The Healthcare Implications of the Inflation Reduction Act: An Interview with Joe Grogan, JD

December 2022, Vol 13, No 6

On August 16, 2022, President Biden signed the Inflation Reduction Act into law, marking the first time the US Government will place direct price controls on many drugs covered by Medicare. The Medicare Part D benefit will also be restructured, and an annual patient out-of-pocket cap will be introduced.

Burt Zweigenhaft, PhD, DLitt, Executive Director and Co-Founder of the Association for Value-Based Cancer Care (AVBCC), recently sat down with Joe Grogan, JD, to discuss the potential impact of this new legislation on various stakeholders in the healthcare industry. Mr Grogan is a 20-plus year DC veteran who most recently served as Assistant to the President for Domestic Policy under President Donald J. Trump and previously served as Associate Director for Health at the Office of Management and Budget. He was a member of the White House COVID-19 task force, and has previously held roles at Amgen, Gilead, and the FDA.

Dr Zweigenhaft: During your session at this year’s AVBCC Summit, you asserted that the Inflation Reduction Act will significantly impact the US healthcare industry, including cancer care. What are some of the broad-spectrum effects taking place?

Mr Grogan: So far, Alnylam, Alkermes, Eli Lilly, and Bristol Myers Squibb have all announced that they are killing programs and cutting oncology investments based on this Act. Other drug manufacturers are referring to the disruptions of this legislation in earnings calls. Although these companies are being somewhat guarded in public, they are determining whether certain programs should be cancelled behind the scenes.

Companies are trying to determine whether they can accelerate clinical trials and pull indications forward. Typically, when a manufacturer first develops an oncology drug, it is for a single indication. However, as the drug is deployed in the real world, it becomes approved for additional indications.
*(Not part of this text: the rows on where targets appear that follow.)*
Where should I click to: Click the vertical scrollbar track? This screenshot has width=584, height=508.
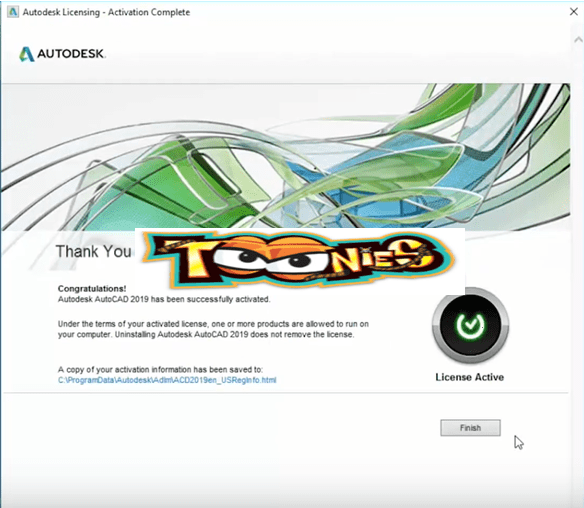pyautogui.click(x=578, y=261)
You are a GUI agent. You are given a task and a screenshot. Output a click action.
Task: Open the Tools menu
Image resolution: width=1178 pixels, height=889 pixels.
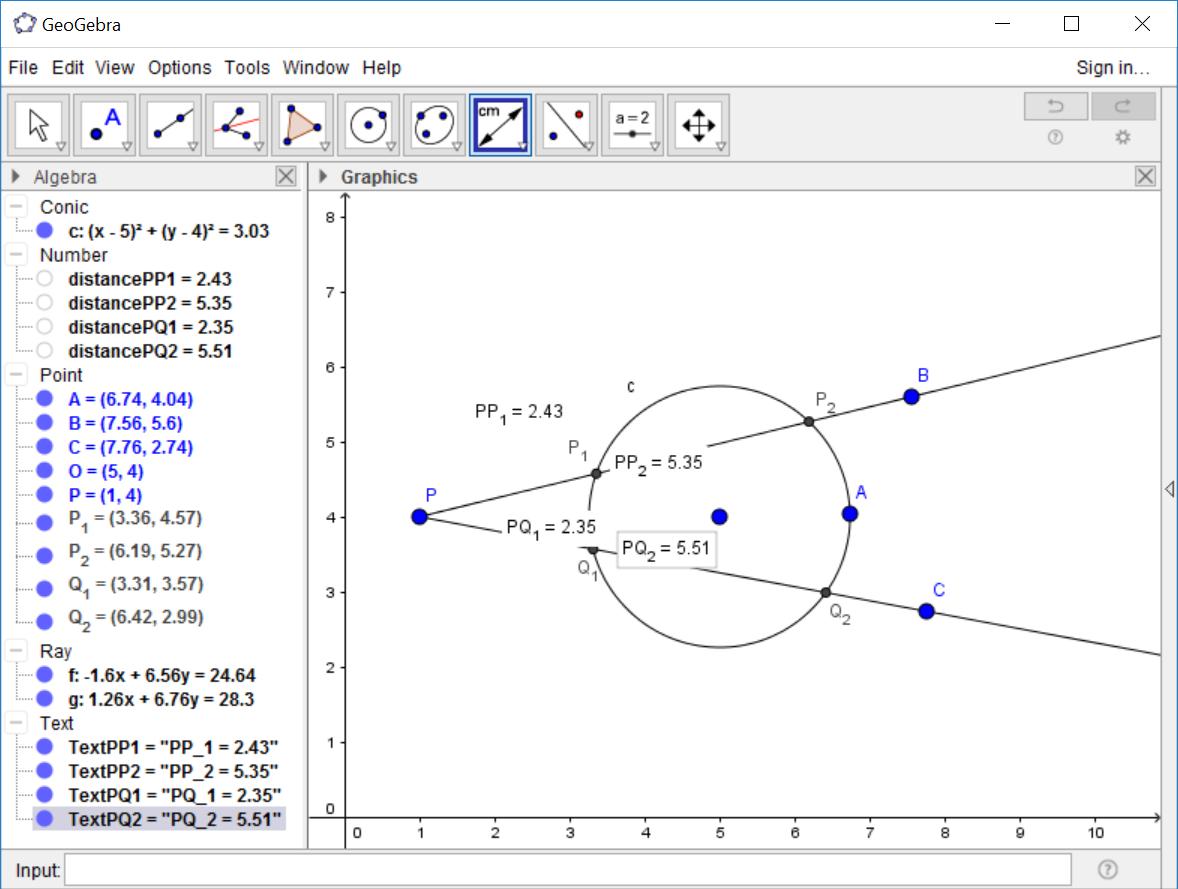247,68
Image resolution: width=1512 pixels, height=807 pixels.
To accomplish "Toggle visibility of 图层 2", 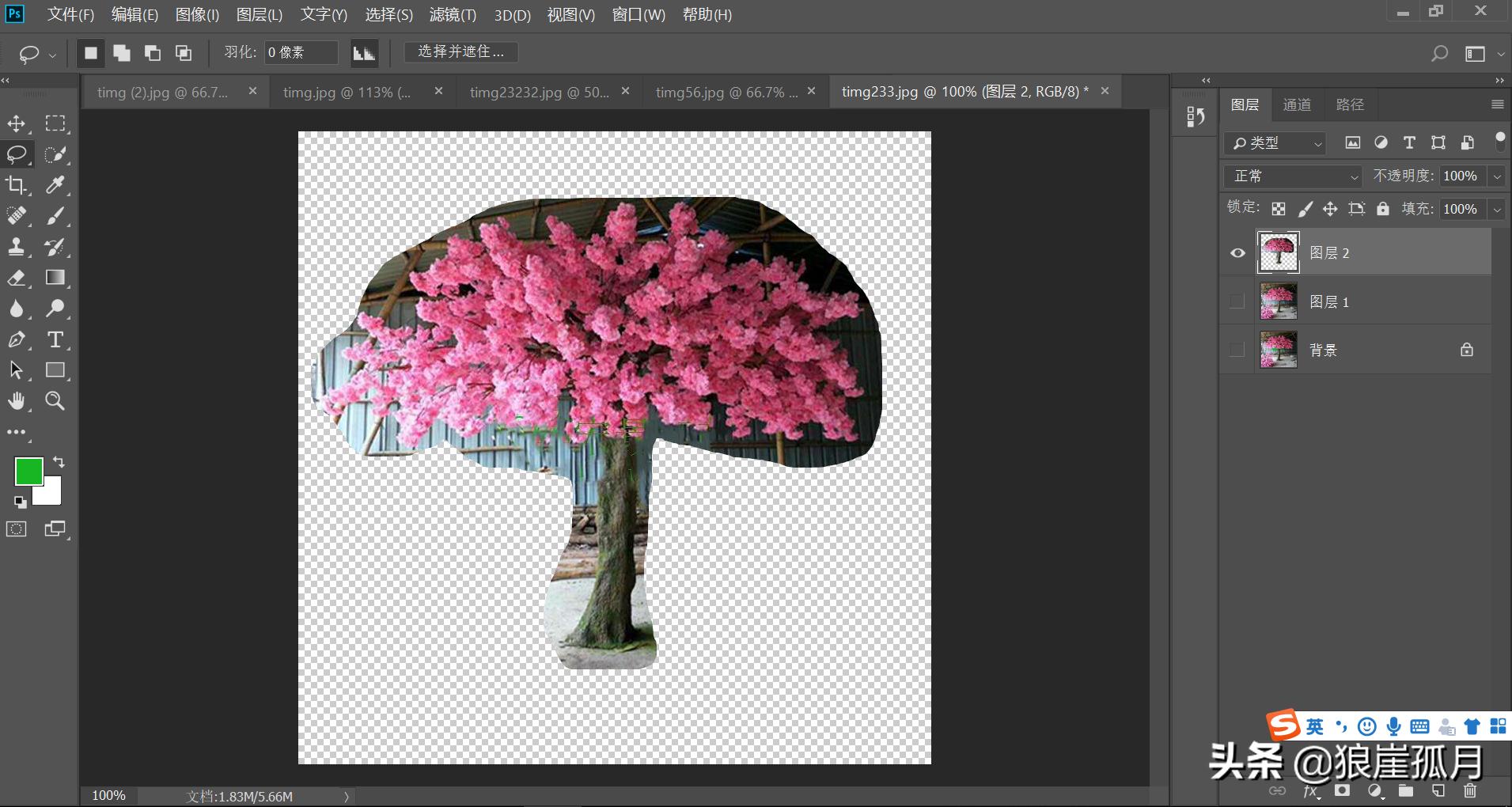I will point(1237,252).
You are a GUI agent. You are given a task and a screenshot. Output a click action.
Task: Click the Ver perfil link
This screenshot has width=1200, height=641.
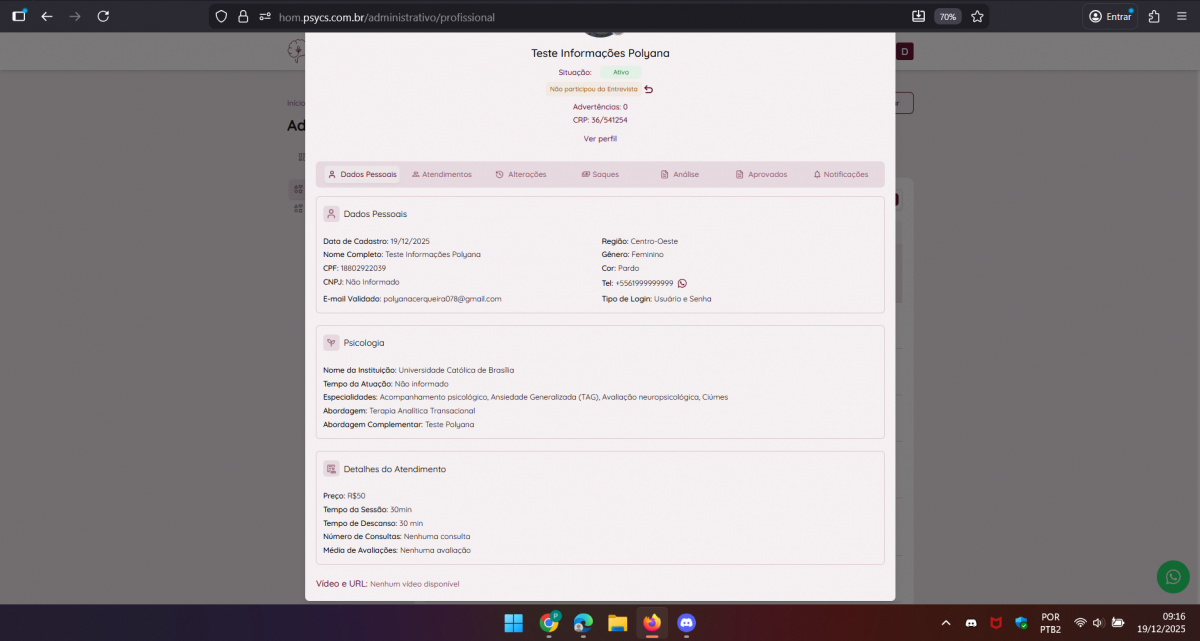point(600,138)
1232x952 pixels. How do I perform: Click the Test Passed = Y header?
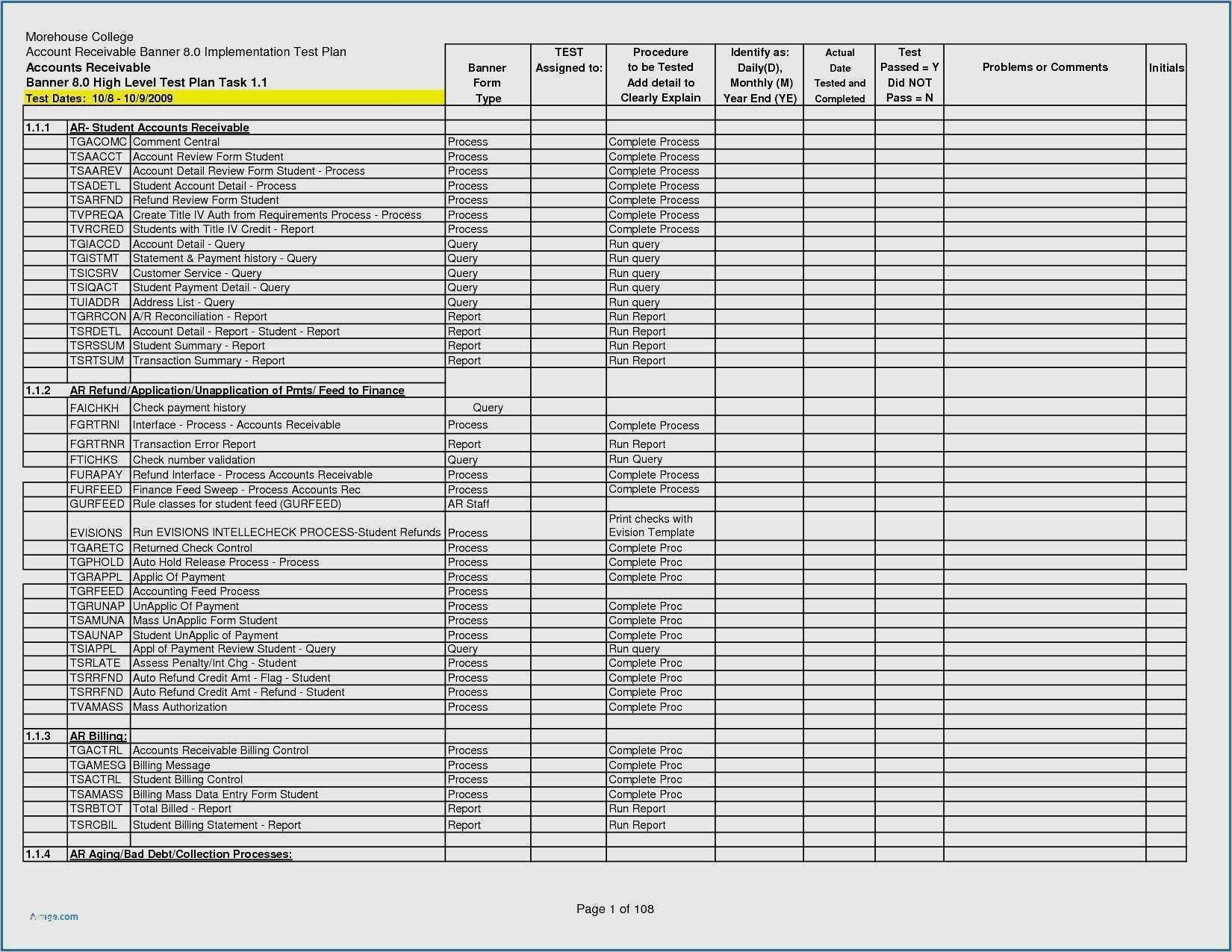click(x=909, y=75)
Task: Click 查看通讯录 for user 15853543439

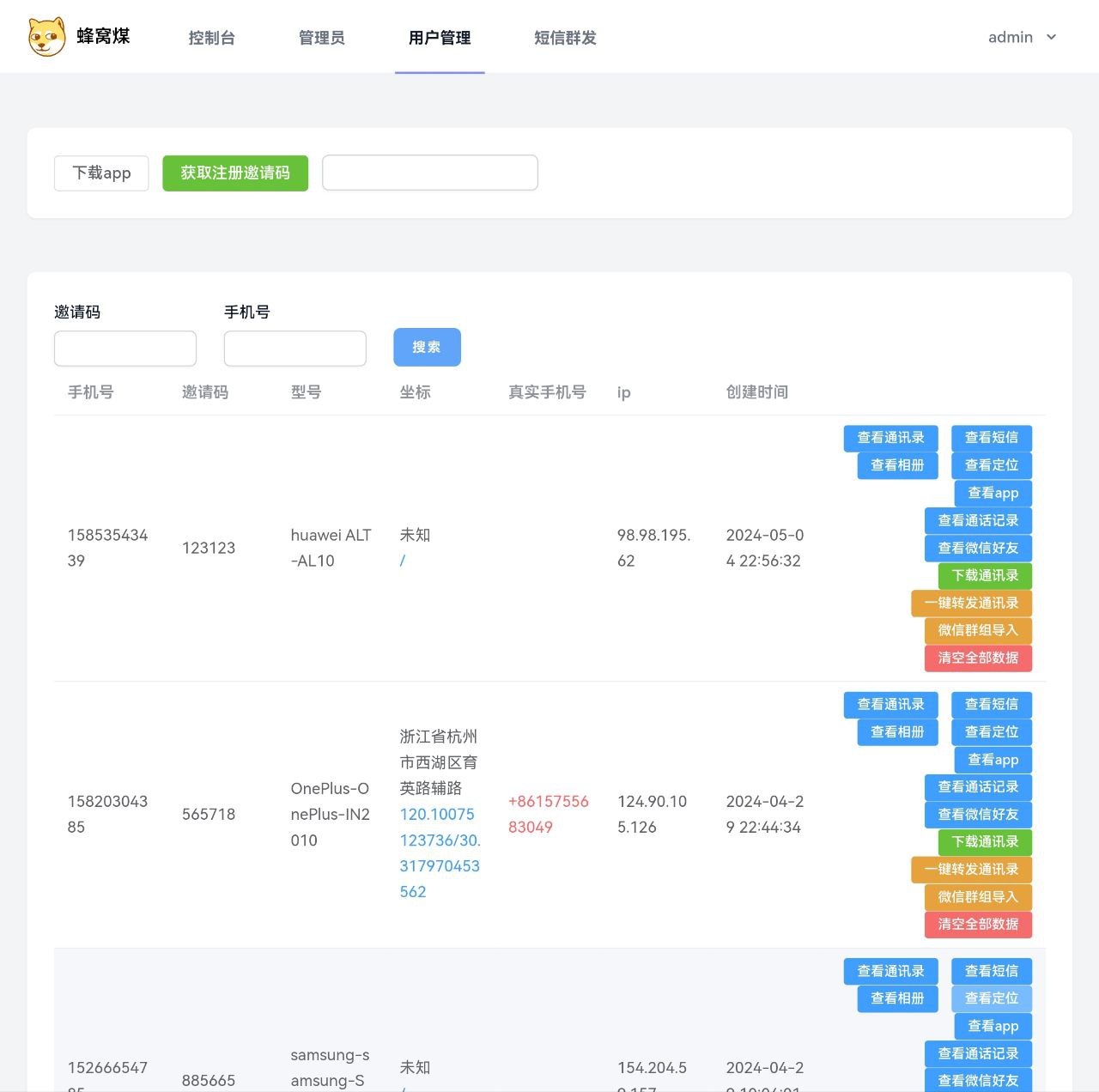Action: [x=890, y=438]
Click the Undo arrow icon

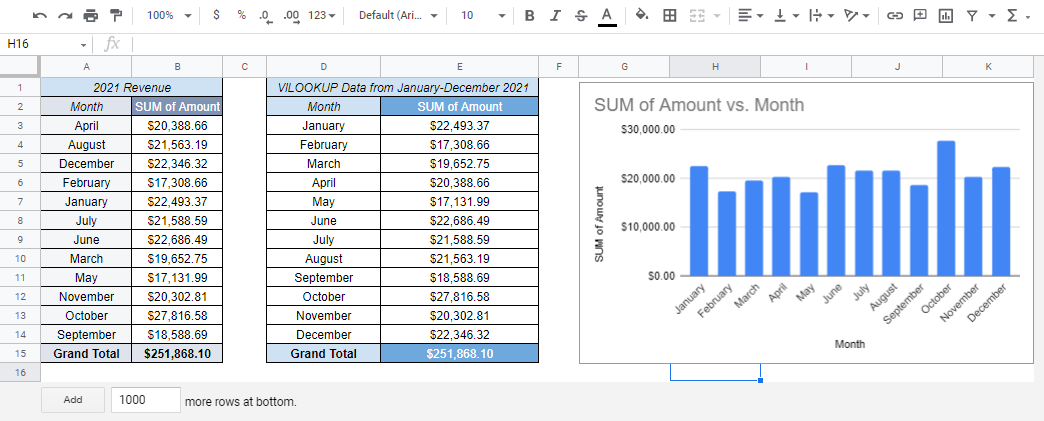[39, 16]
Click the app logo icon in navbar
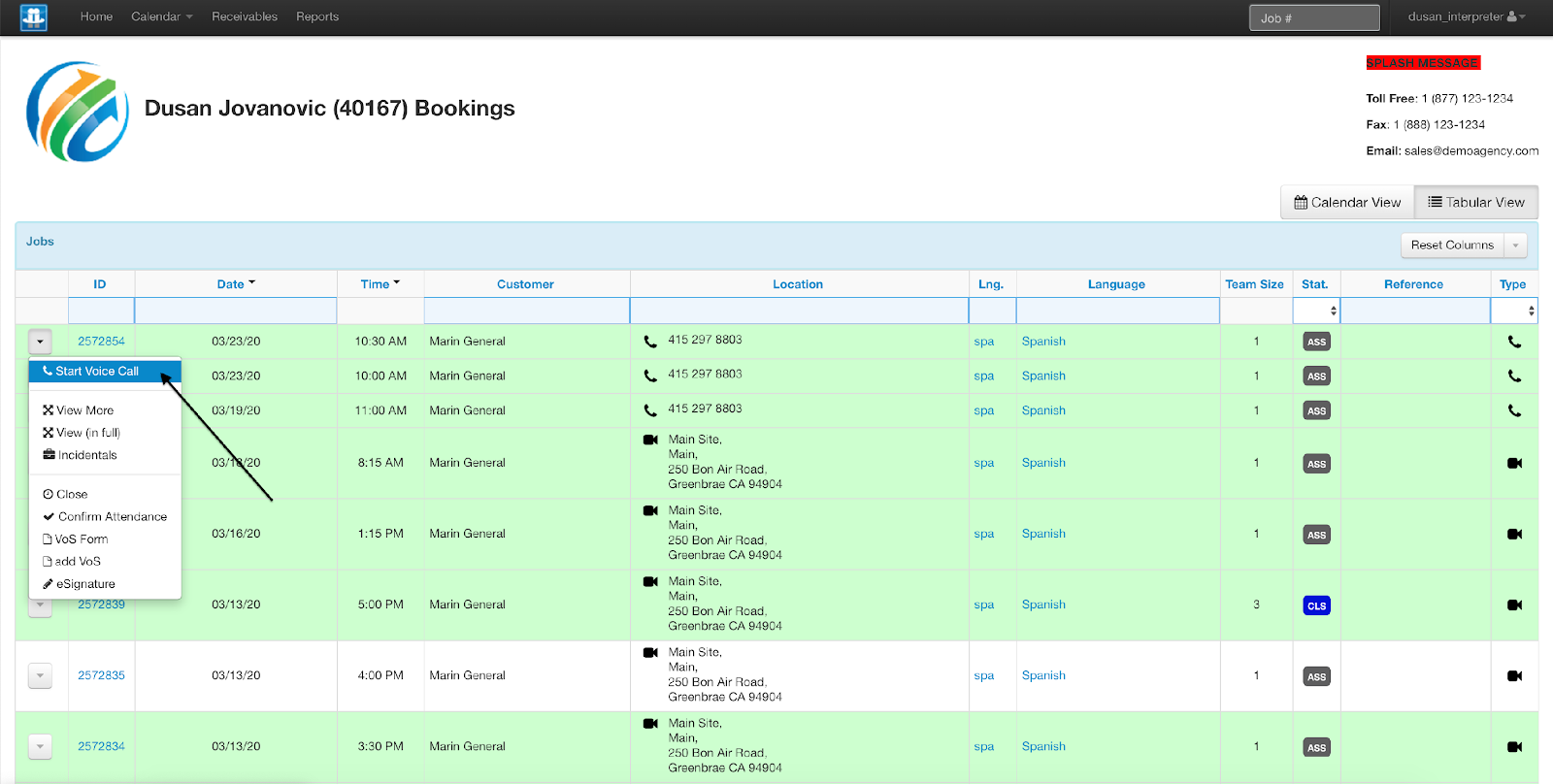The image size is (1553, 784). click(x=34, y=17)
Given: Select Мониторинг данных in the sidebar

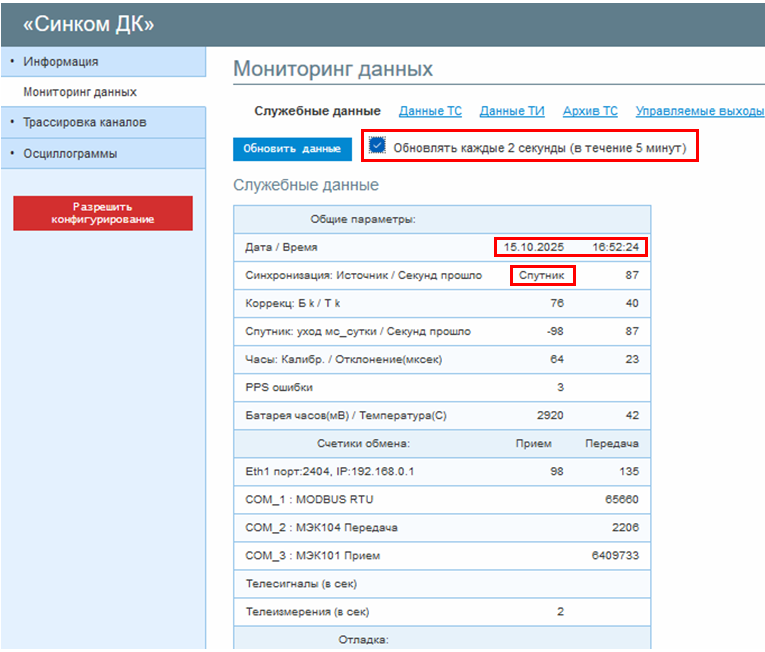Looking at the screenshot, I should coord(80,92).

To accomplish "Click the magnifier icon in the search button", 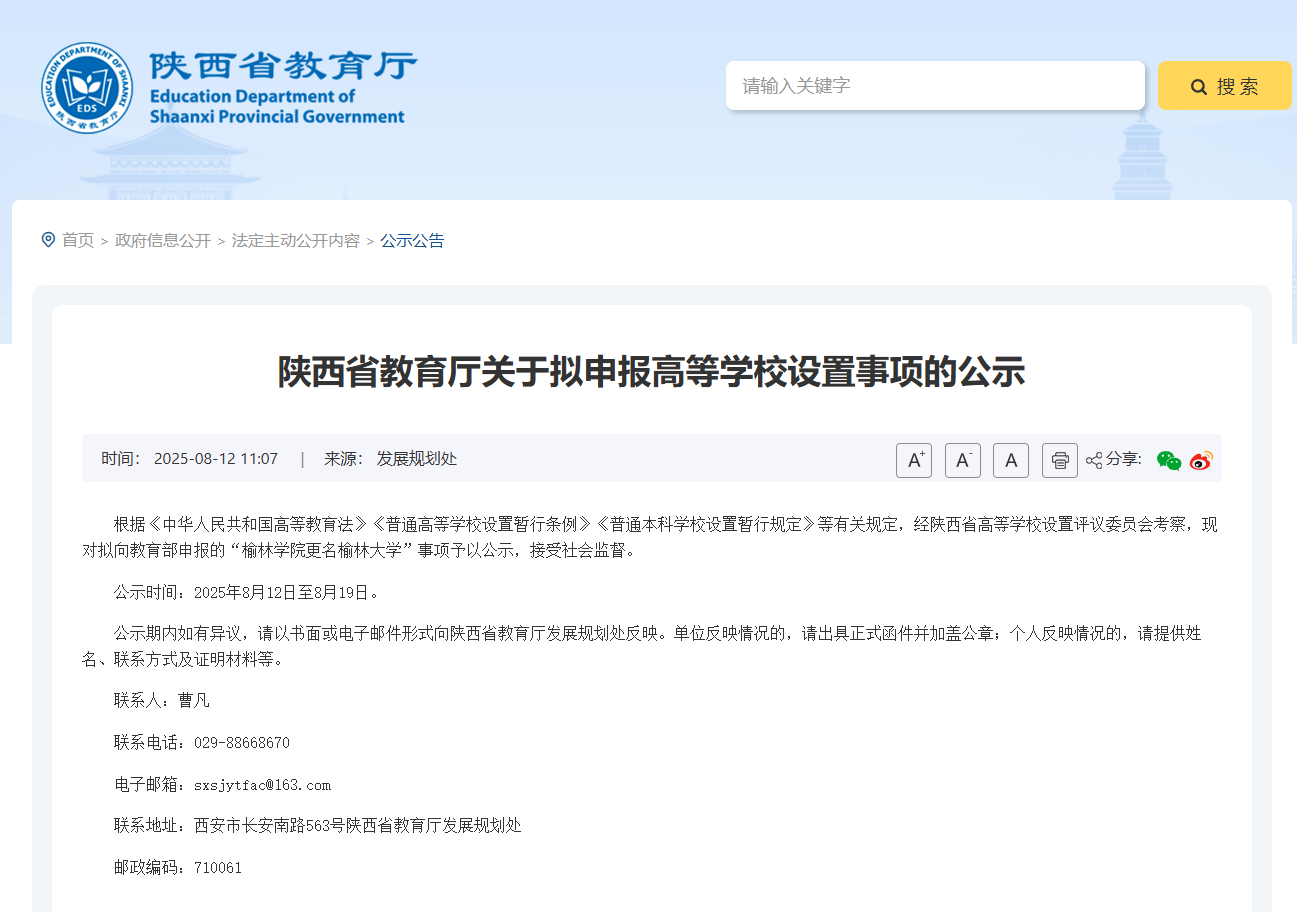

The best example of this is pembrolizumab (Keytruda), which was first approved by the FDA in 2014 for advanced melanoma, a fairly narrow indication. Today, the drug is approved for 19 indications.

This new legislation eliminates incentives to conduct additional research because price-setting mechanisms kick in after 9 years for molecular drugs and 13 years for biologics, regardless of how much research manufacturers conduct after the initial approval.

It goes without saying that the best legislation in healthcare is bipartisan legislation. We saw this with the Orphan Drug Act of 1983, a bipartisan law led by Senator Orrin Hatch (R-Utah) and Congressman Henry Waxman (D-Calif.). This law authorized the FDA to grant approval to orphan drugs and provide manufacturers with 7 years of market exclusivity and a tax credit covering up to 50% of their research and development costs. Prior to the passage of this legislation, private industry had little incentive to invest money in the development of treatments for small patient populations, because the drugs were not expected to be profitable.

This has just been blown up by the Inflation Reduction Act, which is the first piece of healthcare legislation I am aware of that had 100% of Democrats vote for it, and 100% of Republicans vote against it. Partisan legislation like this is not beneficial to patients.

Dr Zweigenhaft: With the midterm elections over, do you think there will be efforts on the part of House and Senate members to go back and make modifications to this legislation?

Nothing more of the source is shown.